Sieve the flour/s and salt on to a clean work surface and make a well in the middle. In a jug, mix the yeast, sugar and olive oil into the water and leave for a few minutes, then pour into the well. Using a fork, bring the flour in gradually from the sides and swirl it into the liquid. Keep mixing, drawing larger amounts of flour in, and when it all starts to come together, work the rest of the flour in with your clean, flour-dusted hands. Knead until you have a smooth, springy dough.

Place the ball of dough in a large flour-dusted bowl and flour the top of it. Cover the bowl with a damp cloth and place in a warm room for about an hour until the dough has doubled in size.

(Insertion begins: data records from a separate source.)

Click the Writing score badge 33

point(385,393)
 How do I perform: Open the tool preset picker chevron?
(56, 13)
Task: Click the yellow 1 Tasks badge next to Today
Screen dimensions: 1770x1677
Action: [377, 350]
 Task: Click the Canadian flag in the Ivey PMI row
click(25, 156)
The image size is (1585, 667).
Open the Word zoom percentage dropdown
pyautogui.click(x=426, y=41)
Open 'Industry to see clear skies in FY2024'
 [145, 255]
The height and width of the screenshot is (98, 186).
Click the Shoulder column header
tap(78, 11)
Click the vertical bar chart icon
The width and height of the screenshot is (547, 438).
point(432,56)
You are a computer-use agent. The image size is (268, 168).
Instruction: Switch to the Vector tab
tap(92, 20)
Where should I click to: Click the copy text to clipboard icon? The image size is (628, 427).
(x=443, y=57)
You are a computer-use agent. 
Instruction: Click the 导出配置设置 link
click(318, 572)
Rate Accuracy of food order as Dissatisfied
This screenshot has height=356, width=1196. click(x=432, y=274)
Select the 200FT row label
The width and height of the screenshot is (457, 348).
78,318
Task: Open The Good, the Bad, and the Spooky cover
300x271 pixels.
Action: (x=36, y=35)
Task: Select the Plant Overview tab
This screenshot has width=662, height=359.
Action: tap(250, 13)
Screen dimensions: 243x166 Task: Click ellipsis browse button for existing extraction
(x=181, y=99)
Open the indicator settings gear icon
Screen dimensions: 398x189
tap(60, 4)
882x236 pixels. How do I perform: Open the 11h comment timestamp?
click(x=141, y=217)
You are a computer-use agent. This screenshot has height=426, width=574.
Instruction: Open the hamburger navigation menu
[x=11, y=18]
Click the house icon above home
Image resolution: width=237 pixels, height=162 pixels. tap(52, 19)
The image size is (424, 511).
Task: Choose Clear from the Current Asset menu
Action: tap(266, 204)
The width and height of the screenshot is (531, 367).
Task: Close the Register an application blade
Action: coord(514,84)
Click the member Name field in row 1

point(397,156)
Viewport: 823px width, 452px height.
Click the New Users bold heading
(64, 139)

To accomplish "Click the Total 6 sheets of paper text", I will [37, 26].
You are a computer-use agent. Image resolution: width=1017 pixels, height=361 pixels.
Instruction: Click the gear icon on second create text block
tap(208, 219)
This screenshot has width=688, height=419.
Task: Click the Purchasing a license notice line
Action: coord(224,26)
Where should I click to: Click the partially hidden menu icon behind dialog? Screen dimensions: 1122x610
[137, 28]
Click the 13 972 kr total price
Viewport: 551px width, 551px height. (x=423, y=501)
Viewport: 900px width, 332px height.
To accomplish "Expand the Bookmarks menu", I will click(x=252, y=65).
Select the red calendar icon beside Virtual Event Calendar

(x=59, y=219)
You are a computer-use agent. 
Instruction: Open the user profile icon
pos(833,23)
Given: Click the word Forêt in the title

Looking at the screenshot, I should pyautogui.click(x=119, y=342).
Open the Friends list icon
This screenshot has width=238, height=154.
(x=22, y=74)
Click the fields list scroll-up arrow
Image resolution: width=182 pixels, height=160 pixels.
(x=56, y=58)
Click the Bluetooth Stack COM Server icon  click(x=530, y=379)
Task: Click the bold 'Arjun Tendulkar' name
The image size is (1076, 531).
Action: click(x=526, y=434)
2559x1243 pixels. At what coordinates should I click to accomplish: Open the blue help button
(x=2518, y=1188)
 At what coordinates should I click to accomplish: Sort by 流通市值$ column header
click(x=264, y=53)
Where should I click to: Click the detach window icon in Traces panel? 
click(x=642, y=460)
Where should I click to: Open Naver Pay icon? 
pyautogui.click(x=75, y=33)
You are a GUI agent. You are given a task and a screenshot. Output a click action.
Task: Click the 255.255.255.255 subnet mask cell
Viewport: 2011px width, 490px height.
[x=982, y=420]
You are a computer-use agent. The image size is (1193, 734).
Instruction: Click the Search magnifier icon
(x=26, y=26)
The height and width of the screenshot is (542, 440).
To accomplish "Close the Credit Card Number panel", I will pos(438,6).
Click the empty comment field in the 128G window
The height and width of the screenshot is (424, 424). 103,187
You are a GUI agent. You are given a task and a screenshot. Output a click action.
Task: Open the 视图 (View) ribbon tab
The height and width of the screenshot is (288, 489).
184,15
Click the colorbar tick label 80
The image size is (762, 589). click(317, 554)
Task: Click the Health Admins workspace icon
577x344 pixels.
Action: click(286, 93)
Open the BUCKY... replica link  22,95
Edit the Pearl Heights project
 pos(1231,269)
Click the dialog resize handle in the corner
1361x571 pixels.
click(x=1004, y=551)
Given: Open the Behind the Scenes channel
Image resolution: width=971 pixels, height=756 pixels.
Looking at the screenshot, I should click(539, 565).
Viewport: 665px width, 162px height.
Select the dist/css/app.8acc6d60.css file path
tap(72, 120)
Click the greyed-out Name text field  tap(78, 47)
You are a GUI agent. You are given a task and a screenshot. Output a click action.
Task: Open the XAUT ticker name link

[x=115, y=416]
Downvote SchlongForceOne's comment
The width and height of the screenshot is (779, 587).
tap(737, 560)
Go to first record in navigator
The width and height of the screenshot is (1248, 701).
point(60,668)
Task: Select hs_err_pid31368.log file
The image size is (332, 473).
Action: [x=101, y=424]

Now remove the dough to a flour-dusted surface and knead it around a bit to push the air out with your hands – this is called knocking back the dough. You can either use it immediately, or keep it, wrapped in clingfilm, in the fridge (or freezer) until required. If using straight away, divide the dough up into as many little balls as you want to make pizzas – this amount of dough is enough to make about six to eight medium pizzas.

Timing-wise, it’s a good idea to roll the pizzas out about 15 to 20 minutes before you want to cook them. Don’t roll them out and leave them hanging around for a few hours, though – if you are working in advance like this it’s better to leave your dough, covered with clingfilm, in the fridge. However, if you want to get them rolled out so there’s one less thing to do when your guests are round, simply roll the dough out into rough circles, about 0.5cm thick, and place them on slightly larger pieces of olive-oil-rubbed and flour-dusted tinfoil. You can then stack the pizzas, cover them with clingfilm, and pop them into the fridge.